It’s hard to know how this Hong Kong situation is going to play out: whether the protesters will give up, whether china will send in the troops, and how long this could go on for.
But there’s one thing you can count on, and that’s that this is doing economic damage to Hong Kong right now - and the fear is that could be lasting.
And this could do damage to Hong Kong’s standing as Asia's leading business city.
There are a couple of reasons for that. The first is investment. This is likely going to put off investors in both the short term and the long term.
In the short term, who knows how long this is going to last for. It’s already near the three month mark, so investors ready to go now will surely think twice before putting money into Hong Kong. There are already reports of investors with money in the place trying to get it out.
In the longer term- can you trust the place?

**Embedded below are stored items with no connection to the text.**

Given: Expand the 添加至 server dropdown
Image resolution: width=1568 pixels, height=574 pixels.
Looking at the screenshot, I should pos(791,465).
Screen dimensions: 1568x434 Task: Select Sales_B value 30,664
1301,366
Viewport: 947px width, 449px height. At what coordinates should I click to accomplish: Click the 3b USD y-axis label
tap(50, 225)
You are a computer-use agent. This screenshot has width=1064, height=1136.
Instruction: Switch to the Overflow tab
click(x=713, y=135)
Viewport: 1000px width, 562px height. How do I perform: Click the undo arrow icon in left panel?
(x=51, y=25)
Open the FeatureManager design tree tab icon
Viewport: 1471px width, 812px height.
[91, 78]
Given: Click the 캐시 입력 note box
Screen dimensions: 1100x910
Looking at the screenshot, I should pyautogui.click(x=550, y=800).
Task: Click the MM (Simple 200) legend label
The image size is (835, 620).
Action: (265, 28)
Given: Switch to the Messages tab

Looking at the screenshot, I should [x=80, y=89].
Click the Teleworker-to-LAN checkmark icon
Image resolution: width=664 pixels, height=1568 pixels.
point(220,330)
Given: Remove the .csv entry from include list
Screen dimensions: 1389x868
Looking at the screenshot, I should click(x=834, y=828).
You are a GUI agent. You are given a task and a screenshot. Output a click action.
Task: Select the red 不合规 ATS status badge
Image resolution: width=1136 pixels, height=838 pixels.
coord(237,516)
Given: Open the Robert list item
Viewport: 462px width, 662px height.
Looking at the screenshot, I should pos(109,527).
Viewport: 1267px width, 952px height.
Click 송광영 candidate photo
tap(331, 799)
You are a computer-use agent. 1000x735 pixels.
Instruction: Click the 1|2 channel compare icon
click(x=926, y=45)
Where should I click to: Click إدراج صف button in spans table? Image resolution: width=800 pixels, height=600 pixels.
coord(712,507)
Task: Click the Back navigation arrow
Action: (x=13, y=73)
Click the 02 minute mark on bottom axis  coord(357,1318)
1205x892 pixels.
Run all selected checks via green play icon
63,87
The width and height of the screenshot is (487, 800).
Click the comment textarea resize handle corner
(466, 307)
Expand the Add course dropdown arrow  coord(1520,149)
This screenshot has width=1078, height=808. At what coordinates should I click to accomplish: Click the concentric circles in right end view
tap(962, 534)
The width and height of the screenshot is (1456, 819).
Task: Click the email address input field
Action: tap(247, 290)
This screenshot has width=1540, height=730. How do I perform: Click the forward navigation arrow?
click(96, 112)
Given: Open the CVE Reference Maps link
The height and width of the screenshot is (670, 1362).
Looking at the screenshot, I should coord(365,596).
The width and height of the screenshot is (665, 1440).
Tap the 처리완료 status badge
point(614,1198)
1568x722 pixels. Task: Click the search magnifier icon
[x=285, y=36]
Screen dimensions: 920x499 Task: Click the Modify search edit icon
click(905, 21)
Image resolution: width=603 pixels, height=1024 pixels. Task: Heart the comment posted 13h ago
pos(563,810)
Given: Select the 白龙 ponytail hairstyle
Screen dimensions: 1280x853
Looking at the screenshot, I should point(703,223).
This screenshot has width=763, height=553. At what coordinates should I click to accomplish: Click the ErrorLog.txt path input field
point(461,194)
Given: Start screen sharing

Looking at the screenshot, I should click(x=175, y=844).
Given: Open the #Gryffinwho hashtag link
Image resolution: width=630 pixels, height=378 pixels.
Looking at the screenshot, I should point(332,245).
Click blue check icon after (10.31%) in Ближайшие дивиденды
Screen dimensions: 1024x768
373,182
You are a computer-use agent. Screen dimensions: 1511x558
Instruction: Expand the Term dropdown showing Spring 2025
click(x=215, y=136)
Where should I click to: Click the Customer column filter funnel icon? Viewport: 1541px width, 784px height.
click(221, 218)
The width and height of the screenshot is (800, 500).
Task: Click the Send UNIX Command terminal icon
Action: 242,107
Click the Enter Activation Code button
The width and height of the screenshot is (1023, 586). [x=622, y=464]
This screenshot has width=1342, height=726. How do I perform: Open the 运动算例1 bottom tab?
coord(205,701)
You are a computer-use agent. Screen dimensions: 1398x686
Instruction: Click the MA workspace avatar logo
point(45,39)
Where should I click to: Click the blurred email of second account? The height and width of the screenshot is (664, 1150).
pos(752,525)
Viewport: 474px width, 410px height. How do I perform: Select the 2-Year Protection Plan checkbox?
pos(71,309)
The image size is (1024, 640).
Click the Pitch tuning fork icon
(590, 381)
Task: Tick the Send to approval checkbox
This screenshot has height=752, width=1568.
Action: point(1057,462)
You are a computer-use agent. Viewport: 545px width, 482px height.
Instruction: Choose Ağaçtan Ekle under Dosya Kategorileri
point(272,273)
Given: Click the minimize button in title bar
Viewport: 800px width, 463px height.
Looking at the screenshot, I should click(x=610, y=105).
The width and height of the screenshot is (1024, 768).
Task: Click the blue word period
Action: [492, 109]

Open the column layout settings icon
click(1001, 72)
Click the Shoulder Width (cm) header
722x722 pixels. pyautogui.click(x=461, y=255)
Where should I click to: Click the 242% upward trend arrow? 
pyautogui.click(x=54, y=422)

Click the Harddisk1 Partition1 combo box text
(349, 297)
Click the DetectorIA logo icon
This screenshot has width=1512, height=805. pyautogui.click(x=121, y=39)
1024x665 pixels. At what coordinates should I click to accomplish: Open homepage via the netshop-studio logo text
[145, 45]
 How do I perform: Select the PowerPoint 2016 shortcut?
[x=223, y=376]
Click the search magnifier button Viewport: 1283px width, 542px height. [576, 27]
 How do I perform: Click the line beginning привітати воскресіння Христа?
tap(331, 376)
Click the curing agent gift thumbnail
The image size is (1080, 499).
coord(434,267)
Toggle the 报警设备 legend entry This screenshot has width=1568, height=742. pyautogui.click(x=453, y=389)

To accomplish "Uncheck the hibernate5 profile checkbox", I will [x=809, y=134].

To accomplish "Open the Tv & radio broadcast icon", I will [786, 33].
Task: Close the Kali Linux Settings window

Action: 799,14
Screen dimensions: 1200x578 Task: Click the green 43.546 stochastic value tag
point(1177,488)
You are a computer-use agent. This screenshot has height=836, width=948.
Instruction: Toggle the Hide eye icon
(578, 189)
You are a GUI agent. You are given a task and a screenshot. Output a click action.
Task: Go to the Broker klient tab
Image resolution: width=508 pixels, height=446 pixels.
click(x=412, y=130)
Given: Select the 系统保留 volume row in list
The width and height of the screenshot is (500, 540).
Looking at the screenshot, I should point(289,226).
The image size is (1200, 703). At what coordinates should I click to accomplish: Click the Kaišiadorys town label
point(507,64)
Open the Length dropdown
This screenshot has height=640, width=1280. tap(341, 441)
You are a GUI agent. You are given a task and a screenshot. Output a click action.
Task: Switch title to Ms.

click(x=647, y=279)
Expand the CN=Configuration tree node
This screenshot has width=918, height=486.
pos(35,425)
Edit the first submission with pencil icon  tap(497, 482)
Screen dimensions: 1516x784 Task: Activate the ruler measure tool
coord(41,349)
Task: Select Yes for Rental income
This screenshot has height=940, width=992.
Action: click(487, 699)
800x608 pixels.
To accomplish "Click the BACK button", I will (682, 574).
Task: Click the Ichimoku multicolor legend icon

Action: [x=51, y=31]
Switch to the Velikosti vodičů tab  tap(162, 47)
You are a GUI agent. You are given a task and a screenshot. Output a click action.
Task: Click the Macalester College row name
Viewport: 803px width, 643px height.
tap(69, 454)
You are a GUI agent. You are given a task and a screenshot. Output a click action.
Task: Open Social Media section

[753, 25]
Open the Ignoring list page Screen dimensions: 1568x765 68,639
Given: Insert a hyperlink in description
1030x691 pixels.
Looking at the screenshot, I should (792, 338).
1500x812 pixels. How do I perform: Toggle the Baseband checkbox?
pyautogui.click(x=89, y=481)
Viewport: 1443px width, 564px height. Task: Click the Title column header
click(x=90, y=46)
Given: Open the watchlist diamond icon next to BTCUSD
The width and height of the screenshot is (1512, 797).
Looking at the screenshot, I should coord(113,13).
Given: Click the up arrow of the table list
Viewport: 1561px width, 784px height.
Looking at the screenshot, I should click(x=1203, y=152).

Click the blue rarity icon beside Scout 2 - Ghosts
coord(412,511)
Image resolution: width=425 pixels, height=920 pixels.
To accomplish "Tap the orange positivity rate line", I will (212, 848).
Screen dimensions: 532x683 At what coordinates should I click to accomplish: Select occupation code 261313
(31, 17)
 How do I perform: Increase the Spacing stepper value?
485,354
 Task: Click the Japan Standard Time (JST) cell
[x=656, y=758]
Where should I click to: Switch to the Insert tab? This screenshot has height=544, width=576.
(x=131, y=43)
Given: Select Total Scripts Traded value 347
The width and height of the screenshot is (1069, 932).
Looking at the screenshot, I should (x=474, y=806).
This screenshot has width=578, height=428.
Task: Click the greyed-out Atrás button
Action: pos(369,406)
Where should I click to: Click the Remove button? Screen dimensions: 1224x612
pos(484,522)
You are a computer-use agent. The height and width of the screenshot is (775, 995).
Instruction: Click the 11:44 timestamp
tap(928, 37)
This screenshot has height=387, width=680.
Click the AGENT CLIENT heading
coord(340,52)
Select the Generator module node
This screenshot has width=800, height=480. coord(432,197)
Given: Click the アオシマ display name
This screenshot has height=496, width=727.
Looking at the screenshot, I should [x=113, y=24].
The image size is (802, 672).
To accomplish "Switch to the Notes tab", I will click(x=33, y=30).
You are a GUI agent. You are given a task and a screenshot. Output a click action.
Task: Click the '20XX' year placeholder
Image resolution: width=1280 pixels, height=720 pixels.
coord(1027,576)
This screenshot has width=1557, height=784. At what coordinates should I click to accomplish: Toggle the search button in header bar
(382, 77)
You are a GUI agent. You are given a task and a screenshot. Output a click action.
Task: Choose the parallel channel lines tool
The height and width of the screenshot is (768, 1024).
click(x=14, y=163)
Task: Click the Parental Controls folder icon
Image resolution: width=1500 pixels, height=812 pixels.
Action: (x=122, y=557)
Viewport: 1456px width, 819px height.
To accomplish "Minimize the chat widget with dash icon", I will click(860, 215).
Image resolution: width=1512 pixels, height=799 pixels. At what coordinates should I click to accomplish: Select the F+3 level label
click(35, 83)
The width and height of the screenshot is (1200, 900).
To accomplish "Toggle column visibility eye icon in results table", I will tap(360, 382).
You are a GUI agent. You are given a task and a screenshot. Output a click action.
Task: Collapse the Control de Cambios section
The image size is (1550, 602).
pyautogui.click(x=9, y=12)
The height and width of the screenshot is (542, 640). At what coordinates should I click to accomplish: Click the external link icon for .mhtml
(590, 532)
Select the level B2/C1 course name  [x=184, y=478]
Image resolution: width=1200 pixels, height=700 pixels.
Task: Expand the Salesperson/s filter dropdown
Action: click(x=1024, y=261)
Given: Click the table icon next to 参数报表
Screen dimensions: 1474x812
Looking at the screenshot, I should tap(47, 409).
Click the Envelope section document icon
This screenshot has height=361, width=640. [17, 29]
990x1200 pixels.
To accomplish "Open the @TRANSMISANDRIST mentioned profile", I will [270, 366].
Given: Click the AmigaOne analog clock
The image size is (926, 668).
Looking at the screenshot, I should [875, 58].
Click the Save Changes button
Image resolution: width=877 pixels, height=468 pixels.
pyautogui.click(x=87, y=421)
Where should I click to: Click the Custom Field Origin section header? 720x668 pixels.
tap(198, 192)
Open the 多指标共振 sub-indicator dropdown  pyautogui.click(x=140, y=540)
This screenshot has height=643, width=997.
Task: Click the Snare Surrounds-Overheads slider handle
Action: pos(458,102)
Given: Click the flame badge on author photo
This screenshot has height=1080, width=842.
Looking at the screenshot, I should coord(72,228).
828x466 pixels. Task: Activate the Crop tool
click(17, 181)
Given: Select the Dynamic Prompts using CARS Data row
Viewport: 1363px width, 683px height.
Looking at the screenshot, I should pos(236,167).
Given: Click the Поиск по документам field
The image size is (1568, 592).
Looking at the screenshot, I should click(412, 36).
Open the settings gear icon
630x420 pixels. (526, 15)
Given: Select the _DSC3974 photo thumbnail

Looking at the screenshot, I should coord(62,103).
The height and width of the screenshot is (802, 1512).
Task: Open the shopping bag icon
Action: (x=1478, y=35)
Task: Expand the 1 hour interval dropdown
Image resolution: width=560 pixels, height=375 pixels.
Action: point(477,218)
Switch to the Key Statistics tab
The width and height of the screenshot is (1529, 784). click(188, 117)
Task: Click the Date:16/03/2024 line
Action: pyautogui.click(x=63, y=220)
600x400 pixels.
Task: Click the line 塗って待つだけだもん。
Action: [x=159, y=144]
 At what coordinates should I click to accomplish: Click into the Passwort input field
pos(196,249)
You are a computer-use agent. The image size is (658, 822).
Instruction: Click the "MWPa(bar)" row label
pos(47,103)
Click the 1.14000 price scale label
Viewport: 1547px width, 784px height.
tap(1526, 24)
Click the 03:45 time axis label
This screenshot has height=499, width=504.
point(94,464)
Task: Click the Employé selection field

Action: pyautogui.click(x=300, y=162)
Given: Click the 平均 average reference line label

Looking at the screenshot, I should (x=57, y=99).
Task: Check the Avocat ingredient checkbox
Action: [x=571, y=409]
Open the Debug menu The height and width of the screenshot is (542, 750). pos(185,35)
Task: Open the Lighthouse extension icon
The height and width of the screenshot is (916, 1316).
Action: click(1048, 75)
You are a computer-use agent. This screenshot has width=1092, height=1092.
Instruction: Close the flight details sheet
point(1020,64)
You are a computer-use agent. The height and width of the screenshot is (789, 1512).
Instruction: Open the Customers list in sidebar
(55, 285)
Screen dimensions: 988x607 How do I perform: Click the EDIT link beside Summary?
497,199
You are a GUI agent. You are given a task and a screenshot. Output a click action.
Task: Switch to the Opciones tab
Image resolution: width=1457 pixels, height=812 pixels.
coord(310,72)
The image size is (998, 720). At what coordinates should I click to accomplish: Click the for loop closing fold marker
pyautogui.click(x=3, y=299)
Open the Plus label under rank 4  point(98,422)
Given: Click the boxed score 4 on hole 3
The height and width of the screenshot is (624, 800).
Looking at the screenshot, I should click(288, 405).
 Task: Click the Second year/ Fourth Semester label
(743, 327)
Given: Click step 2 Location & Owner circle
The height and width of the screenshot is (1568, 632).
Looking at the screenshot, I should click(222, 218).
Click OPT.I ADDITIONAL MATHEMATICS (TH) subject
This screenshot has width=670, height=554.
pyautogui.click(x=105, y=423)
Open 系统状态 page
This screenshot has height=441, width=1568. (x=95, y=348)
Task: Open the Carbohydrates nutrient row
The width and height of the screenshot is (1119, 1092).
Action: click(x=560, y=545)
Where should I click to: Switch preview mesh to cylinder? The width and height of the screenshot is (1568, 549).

Isn’t Hong Kong getting a bit of a reputation for protests? 2014: the umbrella protests. 2007: protests. 2003: protests.
Now to be fair, Hong Kong has survived as an economic hub despite relatively frequent unrest, but that brings me to the second way Hong Kong might suffer economic damage: China.
China has few ways it can punish Hong Kong without damaging its international reputation and its own economy. It can send in the army, it can crack down politically, it can target activists, but that’s obvious and not a good look.
Economic punishment, now that’s more subtle. And there’s speculation now, that when this is all over, that’s what China might do.
Could it punish Hong Kong’s businesses? Could it redirect investment and trade to other regions on the mainland? The point of that would be to make Beijing less reliant on it and it more reliant on Beijing, thus, theoretically at least, making protest and demonstration less likely.
This isn’t great news for Hong Kong. Analysts say the region’s already on the brink of falling into recession. It’s already hurting from the US China Trade war.
The protests have made that worse with cancelled flights, cancelled holidays, city-wide disruptions to transport and retail, Hong Kong’s stock exchange is down more than nine per cent in around a month.
So while the goal may be democracy, the cost may be the economy.